Two baselines have been created. One is Intrusive because it uses the ground truth text and the other is Non-intrusive. These might be useful starting points for your algorithm, or you can do something completely different.

Non-intrusive​

The non-instrusive baseline is based on short term objective intelligibility (STOI) [1]. STOI is an metric that compares two signals.

  1. A processed signal (Audio 1).
  2. A reference signal (The vocals in Audio 2).

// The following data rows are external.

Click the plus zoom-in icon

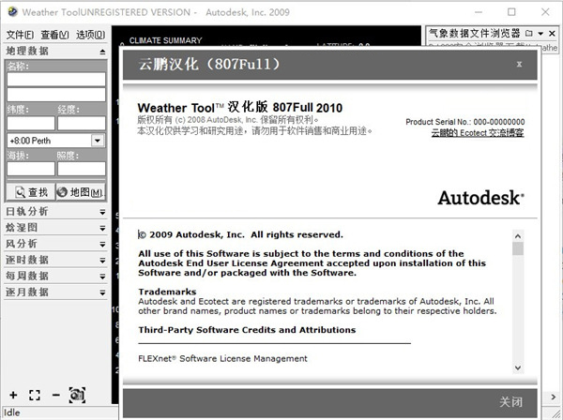12,395
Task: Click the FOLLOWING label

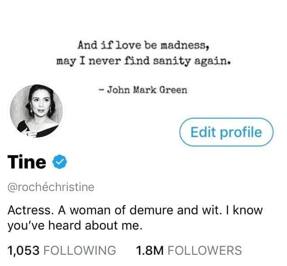Action: (x=80, y=250)
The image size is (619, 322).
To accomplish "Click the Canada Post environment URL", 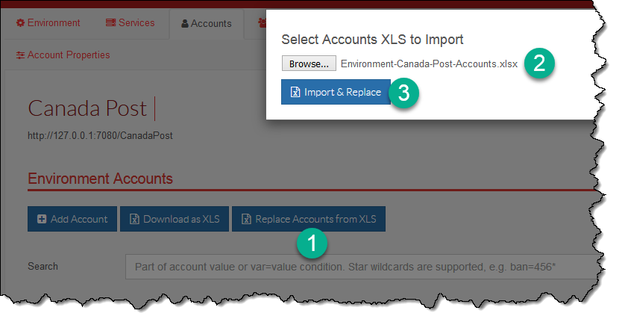I will click(100, 136).
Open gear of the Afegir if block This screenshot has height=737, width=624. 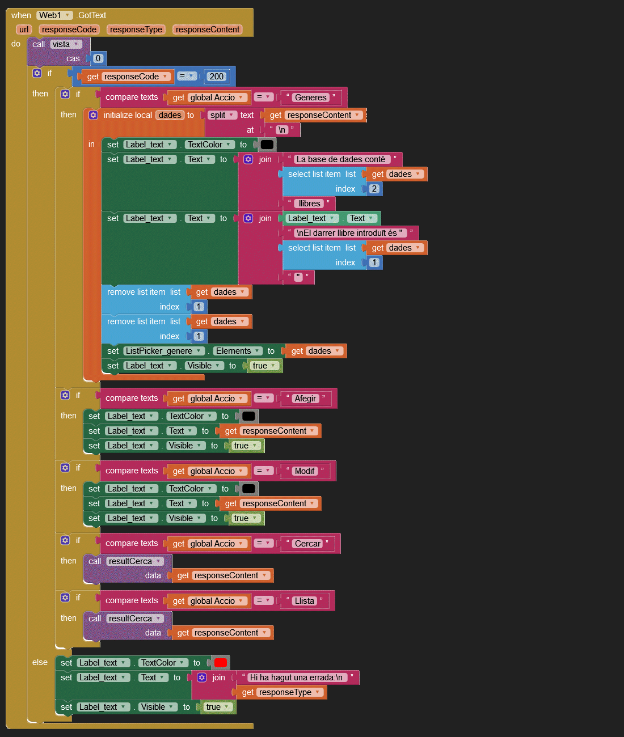[65, 395]
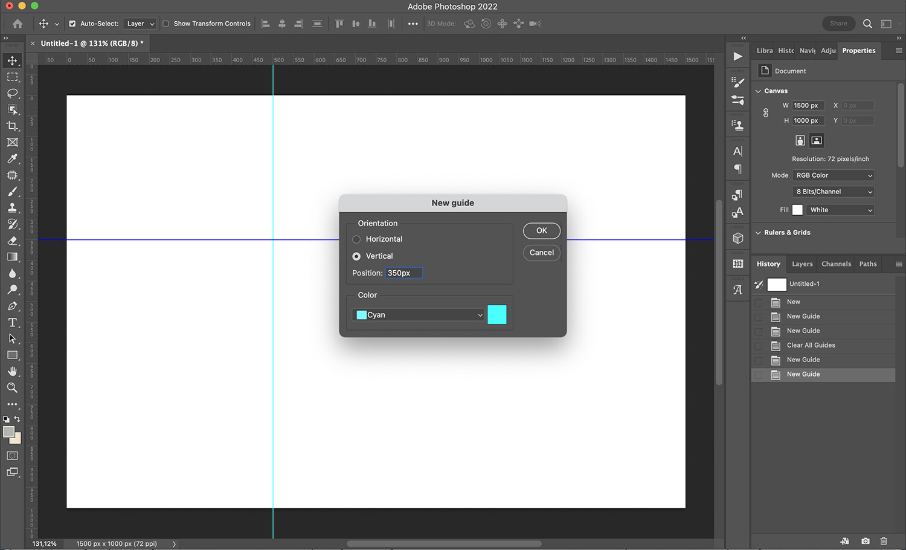Choose the Clone Stamp tool

click(x=12, y=208)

In the baseline, the reference signal corresponds to the vocals estimated from the original music i.e. the unprocessed track (Audio 2). The vocals are extracted using musical source separation (HDemucs [2]) on the signal before any hearing loss simulation.

Note, STOI is normally seen as being intrusive, but the way we have formed the reference makes it non-intrusive. Also, we have not adapted the method for lyrics, but Sharma and Wang have [3].

Intrusive​

This baseline is based on ASR transcription using Whisper [4]. In this case, we use Whisper model base.en and temperature=0.0 to transcribe Audio 1. Next, using the ground truth transcriptions, we compute the intelligibility (correctness) score, which is the fraction of words correctly transcribed to the total number of words in the ground truth. Before computing the score, the ground truth and Whisper hypothesis were text normalised, e.g. numbers transcribed to written format and contractions expanded.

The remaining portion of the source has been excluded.